Le niveau 3 du plan Orsan « nécessite l'activation d'une cellule régionale d'appui et de pilotage sanitaire (Craps) »  qui « constitue l'organe de décision et de conduite de crise en cas de situation sanitaire exceptionnelle ». Il « impose la mobilisation des personnels des différentes directions de l'ARS, selon les besoins identifiés ». Ce niveau ainsi la « montée en puissance de l'offre de soins critiques » , qui repose sur « l'ouverture de lits supplémentaires en hospitalisation conventionnelle et en soins critiques (réanimation éphémères) nécessitant la mobilisation des ressources humaines issues des dispositifs de mobilisation des professionnels préalablement identifiés et formés »  ainsi que « la solidarité entre établissements de santé coordonnée par l'ARS : mutualisation des équipes soignantes et des équipements biomédicaux ». Des « déprogrammations d'activités non urgentes »  peuvent être également prévues. 

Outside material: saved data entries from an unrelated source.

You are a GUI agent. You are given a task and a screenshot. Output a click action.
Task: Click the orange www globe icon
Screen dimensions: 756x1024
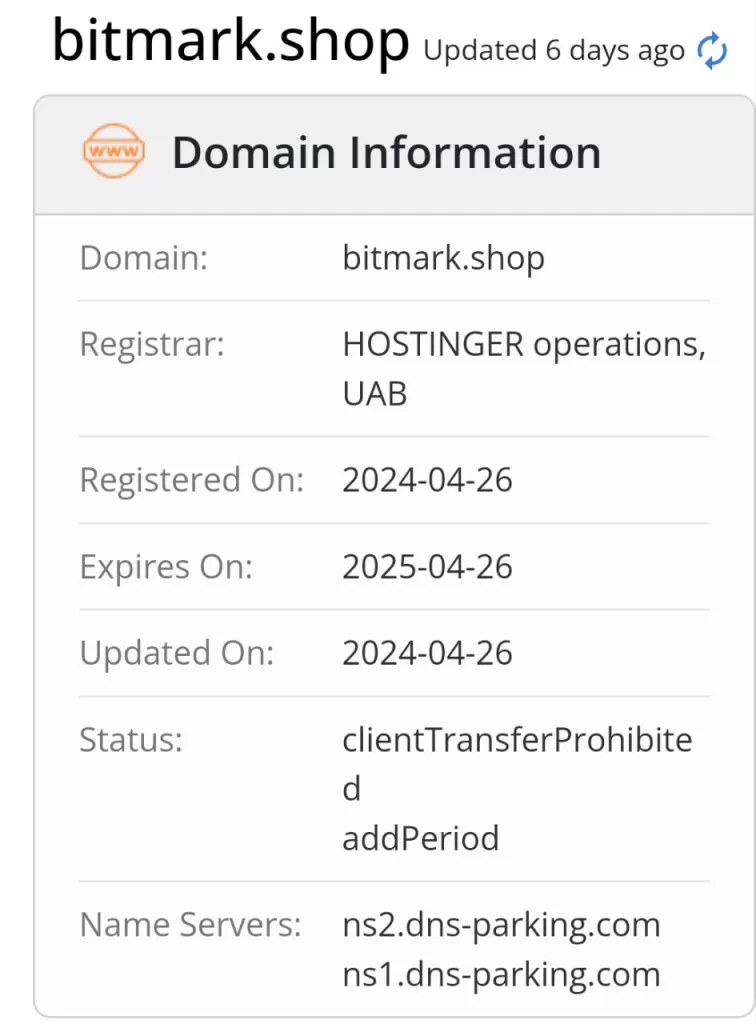pos(113,152)
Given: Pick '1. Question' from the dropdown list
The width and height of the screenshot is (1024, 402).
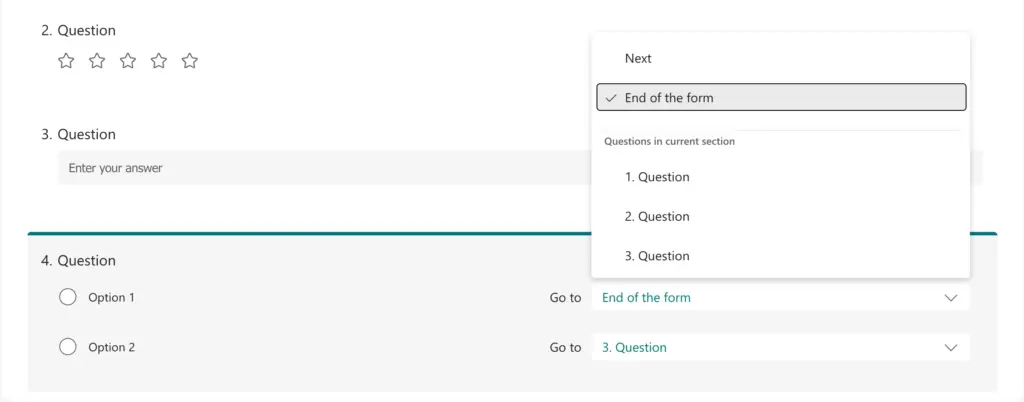Looking at the screenshot, I should [x=657, y=177].
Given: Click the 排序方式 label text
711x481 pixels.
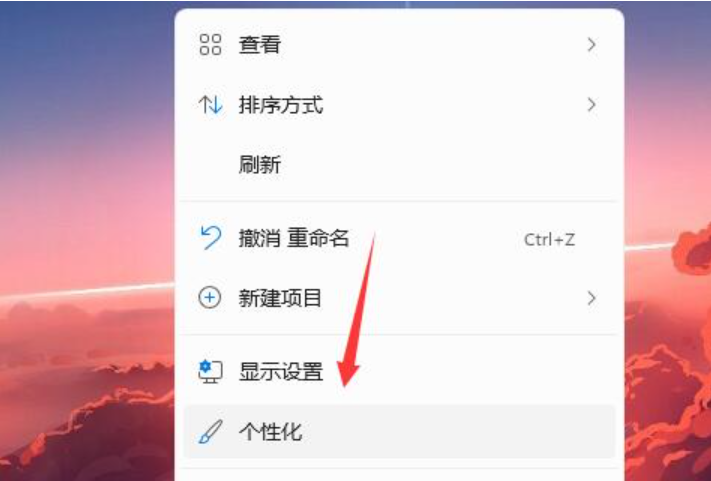Looking at the screenshot, I should 281,105.
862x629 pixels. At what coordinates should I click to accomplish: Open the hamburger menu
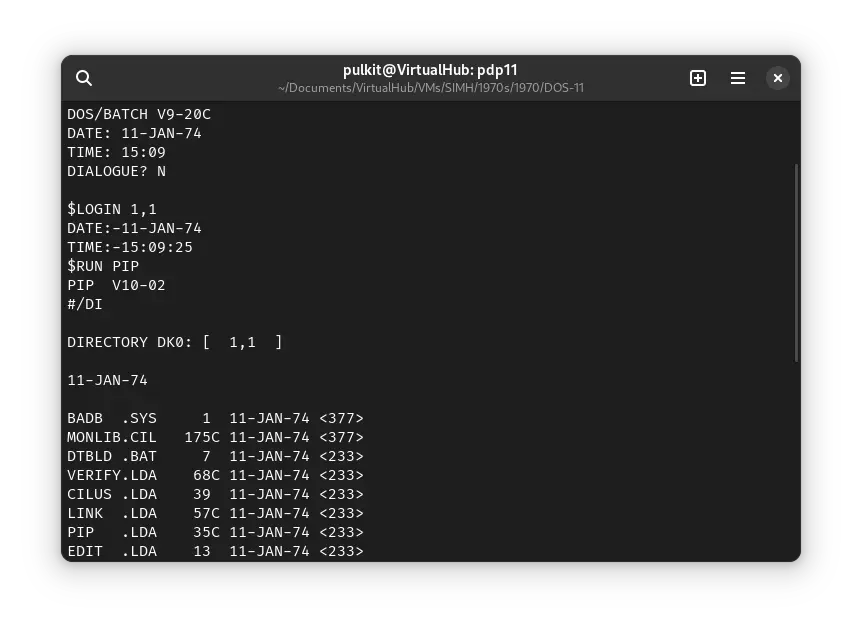click(738, 78)
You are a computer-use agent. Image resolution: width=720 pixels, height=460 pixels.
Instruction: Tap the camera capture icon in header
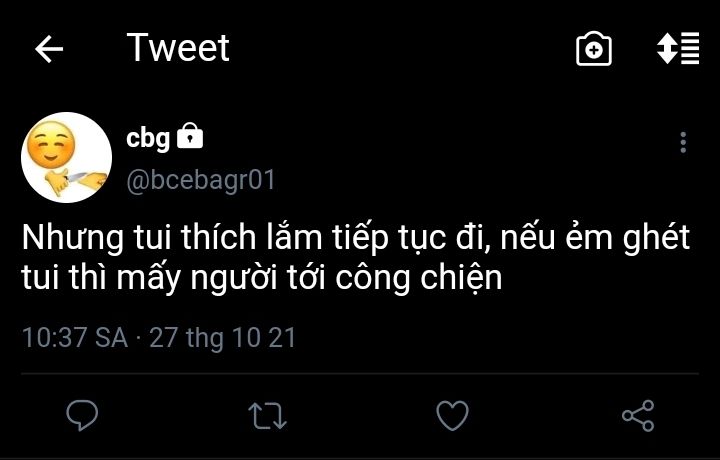pyautogui.click(x=594, y=49)
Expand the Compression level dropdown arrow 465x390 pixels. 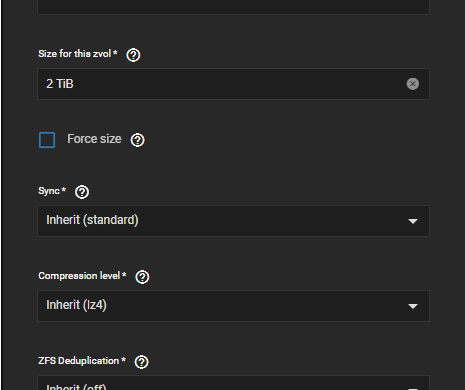point(413,306)
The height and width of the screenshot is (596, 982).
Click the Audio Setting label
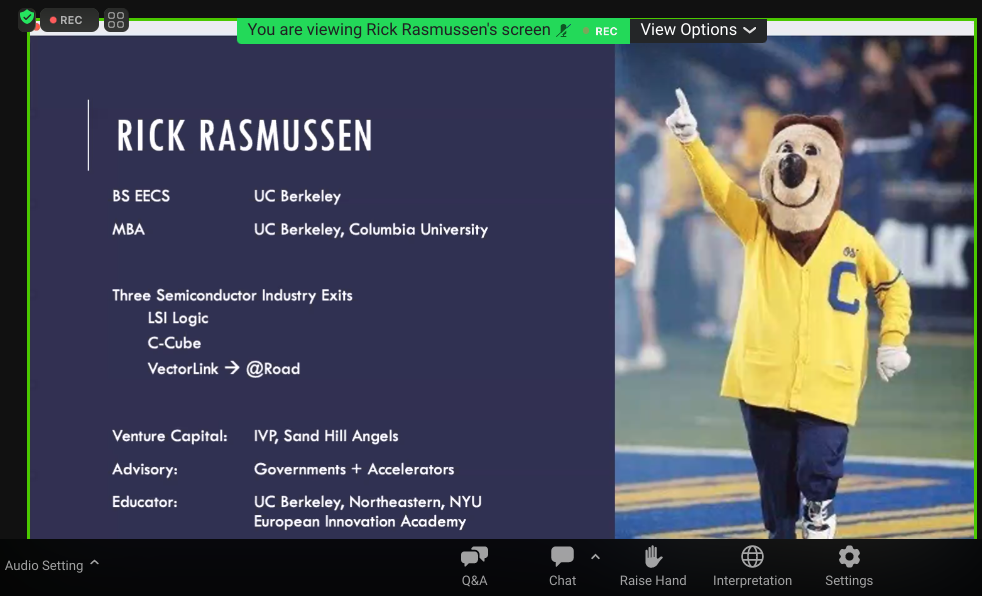pyautogui.click(x=44, y=566)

Selon le média Harmonie Santé, la ministre Stéphanie Rist a demandé aux professionnels de santé libéraux de maintenir leurs cabinets ouverts et d’assurer des visites à domicile. En plus de l’implication de la médecine de ville, la ministre entend mobiliser des étudiants en médecine en renfort. Un arrêté va être pris en ce sens.

« Concrètement, cette décision permettra : de renforcer les effectifs hospitaliers, notamment grâce à la mobilisation de la réserve sanitaire ; de renforcer la coordination entre les hôpitaux, la médecine de ville, les cliniques et le secteur médico-social ; d’adapter les activités hospitalières afin de garantir la prise en charge des conséquences de la canicule, avec des déprogrammations ciblées d’interventions non urgentes lorsque cela est nécessaire », a indiqué le Premier ministre sur X

100 millions d’euros pour les hôpitaux 

Six hôpitaux sur dix n'ont toujours pas de climatisation. Pour y remédier dans l'urgence, 100 millions d'euros vont être débloqués afin d'installer des dispositifs de rafraîchissement temporaires. C’est ce qu’a annoncé la ministre de la Santé mercredi soir sur France 2. « Les chefs d'établissements publics et privés de santé sont invités à procéder sans délai à la location ou à l'achat du matériel d'appoint (climatiseurs, ventilateurs) dont ils auraient besoin afin d'éviter la fermeture de services » , a précisé le Premier ministre dans sa lettre aux maires (lire article ci-contre).

« Dans dix ans, 100 % des hôpitaux seront rénovés pour être adaptés au climat », a finalement déclaré Stéphanie Rist dans le journal de 20 heures. Le chantier est colossal – 58,5 % des constructions des établissements de santé étaient considérées vétustes en 2023, selon la Drees, le service statistique du ministère de la Santé – et particulièrement coûteux. Selon France Assos Santé, les hôpitaux dépensent aujourd’hui en effet 5 à 10 % de leur budget en achat d'énergie.

Est-ce que ce défi colossal pourra être relevé sur dix ans ? Il faut espérer, mais des moyens financiers plus importants devront certainement être engagés. Pour le moment, la chaleur pèse lourd dans les hôpitaux et met en danger la santé de certains patients.